Vegetation dynamics in Amazonia
The top two panels show land cover (a) and mean annual precipitation (b) patterns for the Amazon Basin. Panels down the left side show simulated spatial patterns in average annual gross primary production (c), evapotranspiration (e), and leaf area index (g) for 34 study sites simulated by the modified version of the Thetys & Chloris model. Panels down the right side, display the simulated seasonal changes in gross primary production (d), evapotranspiration (f), and leaf area index (h) due to seasonal variations in leaf phenology. Credit: Manoli et al., 2018, Figure 7
Source: Journal of Geophysical Research: Biogeosciences

Humid tropical forests often stay quite green during the dry season. This dry season “greening” is a contentious topic in the scientific literature because it implies that tropical forests are not water limited even though periodic droughts have caused declines in carbon storage. Manoli et al. [2018] use a simple scheme of plant phenology (leaf development) to resolve the mechanisms associated with the observed greening. They demonstrate that accounting for phenological patterns of leaf production provides a way for forests to withstand all but the most intense droughts, which is consistent with observations.

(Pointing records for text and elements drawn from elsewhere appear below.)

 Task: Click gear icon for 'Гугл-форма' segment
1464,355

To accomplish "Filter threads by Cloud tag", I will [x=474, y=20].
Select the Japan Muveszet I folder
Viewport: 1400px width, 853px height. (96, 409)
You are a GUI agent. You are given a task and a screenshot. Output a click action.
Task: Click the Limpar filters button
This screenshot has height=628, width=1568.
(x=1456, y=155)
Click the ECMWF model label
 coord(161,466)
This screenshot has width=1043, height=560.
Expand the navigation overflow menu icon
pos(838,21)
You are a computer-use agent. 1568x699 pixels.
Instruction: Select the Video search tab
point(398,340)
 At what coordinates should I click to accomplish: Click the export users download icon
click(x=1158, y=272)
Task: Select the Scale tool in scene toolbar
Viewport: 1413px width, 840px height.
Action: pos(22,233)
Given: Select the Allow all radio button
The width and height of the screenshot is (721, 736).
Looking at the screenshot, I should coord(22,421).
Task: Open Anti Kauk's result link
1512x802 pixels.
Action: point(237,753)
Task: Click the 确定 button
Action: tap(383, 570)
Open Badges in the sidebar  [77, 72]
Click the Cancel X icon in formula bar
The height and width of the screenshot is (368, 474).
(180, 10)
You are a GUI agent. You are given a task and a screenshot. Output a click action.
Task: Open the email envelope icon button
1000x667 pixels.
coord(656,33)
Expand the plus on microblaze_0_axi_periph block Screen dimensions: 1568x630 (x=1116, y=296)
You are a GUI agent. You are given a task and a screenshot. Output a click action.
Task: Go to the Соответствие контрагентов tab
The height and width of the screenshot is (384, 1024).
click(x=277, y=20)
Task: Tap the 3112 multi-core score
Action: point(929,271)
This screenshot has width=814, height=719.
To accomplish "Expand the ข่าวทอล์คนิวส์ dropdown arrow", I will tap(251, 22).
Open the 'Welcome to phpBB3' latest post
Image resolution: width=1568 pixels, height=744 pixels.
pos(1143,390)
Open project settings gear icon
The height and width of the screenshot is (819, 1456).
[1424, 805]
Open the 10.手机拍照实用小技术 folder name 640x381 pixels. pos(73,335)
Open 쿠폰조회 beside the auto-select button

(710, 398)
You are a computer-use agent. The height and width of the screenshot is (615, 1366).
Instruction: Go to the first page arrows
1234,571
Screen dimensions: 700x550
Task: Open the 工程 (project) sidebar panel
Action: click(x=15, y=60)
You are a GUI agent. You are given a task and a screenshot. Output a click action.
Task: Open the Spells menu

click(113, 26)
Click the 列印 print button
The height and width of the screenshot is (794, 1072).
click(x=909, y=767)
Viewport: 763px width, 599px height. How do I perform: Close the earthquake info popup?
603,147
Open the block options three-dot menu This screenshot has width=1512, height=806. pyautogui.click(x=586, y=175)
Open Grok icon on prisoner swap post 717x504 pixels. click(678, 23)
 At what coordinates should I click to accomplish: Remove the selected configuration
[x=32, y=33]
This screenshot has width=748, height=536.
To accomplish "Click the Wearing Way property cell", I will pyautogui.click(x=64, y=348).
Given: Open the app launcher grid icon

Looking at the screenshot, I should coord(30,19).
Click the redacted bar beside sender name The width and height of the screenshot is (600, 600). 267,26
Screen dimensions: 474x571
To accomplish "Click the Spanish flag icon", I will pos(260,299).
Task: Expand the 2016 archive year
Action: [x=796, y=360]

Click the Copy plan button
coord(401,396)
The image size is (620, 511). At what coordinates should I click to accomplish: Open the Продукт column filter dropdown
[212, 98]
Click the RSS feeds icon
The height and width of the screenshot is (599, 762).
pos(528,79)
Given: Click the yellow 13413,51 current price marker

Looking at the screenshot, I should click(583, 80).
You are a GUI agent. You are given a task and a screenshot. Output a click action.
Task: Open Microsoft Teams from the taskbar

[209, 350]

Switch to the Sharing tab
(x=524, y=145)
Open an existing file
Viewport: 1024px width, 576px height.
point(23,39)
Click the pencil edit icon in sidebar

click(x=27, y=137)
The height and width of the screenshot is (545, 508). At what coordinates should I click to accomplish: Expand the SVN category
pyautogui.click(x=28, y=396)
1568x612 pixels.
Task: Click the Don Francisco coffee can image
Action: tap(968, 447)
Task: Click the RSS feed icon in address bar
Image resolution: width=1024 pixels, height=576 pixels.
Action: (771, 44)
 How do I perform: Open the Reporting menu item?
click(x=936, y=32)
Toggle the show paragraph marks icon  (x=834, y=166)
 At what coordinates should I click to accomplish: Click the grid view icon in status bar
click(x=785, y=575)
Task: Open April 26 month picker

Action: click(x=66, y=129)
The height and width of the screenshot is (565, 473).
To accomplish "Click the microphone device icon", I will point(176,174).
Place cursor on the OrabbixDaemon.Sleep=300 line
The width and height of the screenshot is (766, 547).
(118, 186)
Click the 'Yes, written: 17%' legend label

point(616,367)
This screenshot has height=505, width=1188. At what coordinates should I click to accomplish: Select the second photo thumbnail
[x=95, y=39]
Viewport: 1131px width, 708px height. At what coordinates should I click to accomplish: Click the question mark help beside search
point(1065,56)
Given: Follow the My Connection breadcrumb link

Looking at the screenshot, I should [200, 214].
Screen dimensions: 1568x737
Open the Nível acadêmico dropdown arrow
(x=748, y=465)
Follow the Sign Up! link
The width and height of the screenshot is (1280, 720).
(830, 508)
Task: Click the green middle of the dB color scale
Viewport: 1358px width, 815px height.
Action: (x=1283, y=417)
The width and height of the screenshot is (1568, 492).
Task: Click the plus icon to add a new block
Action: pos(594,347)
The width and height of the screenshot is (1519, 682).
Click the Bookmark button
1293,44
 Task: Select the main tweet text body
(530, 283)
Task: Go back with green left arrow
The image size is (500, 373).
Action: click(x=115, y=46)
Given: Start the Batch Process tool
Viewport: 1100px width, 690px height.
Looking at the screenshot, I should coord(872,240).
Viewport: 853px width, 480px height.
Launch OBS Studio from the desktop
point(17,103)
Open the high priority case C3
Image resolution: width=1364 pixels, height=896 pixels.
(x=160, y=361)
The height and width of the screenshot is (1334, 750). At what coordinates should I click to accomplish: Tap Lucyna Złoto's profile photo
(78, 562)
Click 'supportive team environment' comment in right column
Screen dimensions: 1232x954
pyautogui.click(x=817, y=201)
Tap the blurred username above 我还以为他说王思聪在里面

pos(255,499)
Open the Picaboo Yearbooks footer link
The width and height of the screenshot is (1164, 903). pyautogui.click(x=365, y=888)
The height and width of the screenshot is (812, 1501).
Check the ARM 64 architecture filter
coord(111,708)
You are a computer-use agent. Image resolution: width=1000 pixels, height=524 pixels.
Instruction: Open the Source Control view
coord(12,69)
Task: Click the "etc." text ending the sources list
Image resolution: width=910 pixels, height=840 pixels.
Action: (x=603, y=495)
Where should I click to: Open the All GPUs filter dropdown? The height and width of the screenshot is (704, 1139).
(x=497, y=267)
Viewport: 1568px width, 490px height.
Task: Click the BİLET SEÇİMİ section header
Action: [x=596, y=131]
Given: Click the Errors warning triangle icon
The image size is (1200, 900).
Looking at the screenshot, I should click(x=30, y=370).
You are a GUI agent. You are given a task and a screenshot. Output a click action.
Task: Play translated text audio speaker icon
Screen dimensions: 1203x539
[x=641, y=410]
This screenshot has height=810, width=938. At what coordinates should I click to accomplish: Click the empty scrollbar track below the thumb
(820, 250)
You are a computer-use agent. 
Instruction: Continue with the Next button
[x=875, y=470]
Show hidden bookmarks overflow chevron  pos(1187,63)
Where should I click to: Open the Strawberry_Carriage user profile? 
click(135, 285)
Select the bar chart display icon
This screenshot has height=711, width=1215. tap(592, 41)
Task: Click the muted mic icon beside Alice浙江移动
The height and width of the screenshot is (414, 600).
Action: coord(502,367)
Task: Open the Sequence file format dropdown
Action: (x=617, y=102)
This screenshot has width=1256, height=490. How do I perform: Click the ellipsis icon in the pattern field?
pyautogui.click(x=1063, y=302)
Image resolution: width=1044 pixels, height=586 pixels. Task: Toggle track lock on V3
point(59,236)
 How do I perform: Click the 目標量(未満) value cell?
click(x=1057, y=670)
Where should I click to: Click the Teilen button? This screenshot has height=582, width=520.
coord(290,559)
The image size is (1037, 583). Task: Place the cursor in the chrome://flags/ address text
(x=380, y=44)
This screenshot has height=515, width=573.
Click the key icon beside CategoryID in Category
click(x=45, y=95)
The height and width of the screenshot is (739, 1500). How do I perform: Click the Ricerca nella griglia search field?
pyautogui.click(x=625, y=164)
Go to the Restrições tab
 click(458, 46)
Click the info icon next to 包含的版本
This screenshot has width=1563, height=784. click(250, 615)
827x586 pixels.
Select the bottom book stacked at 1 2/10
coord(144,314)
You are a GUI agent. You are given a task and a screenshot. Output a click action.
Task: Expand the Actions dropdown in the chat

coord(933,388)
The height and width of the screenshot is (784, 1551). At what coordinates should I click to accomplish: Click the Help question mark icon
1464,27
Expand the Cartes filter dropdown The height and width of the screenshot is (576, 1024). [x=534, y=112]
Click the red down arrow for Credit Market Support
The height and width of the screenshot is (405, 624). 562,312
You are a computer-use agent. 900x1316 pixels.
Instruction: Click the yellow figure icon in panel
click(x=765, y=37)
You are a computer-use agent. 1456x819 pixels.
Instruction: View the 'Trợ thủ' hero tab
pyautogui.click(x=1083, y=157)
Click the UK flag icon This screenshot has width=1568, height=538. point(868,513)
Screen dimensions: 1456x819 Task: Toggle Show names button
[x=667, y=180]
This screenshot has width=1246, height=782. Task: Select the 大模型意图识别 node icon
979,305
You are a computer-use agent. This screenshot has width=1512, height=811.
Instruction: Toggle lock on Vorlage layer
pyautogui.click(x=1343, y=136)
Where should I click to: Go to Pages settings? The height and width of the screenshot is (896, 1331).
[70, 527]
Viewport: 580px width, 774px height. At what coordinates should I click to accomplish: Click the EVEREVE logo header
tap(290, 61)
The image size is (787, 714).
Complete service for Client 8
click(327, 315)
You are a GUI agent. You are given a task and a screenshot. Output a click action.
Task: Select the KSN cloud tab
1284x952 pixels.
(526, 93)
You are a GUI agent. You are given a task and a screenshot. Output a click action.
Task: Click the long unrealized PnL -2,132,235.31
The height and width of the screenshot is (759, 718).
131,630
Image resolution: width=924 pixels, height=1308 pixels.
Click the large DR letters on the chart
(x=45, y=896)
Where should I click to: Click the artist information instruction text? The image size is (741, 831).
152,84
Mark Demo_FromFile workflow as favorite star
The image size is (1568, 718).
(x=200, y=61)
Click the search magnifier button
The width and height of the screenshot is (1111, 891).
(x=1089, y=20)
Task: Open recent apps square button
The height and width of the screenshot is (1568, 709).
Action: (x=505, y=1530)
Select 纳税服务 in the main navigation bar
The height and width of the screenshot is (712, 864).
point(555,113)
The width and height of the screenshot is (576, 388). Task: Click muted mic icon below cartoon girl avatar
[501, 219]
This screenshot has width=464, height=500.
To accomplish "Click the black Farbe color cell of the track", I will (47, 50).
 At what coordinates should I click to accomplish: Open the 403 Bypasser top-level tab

By reconciling the well-recognized impacts of drought on tropical forest function with the observed dry season “green-up,” these findings are a major contribution to our understanding of the carbon balance in tropical forests.

Citation: Manoli G., V.Y. Ivanov, and S. Fatichi. [2018], Dry season greening and water stress in Amazonia: the role of modeling leaf phenology, Journal of Geophysical Research: Biogeosciences, 123.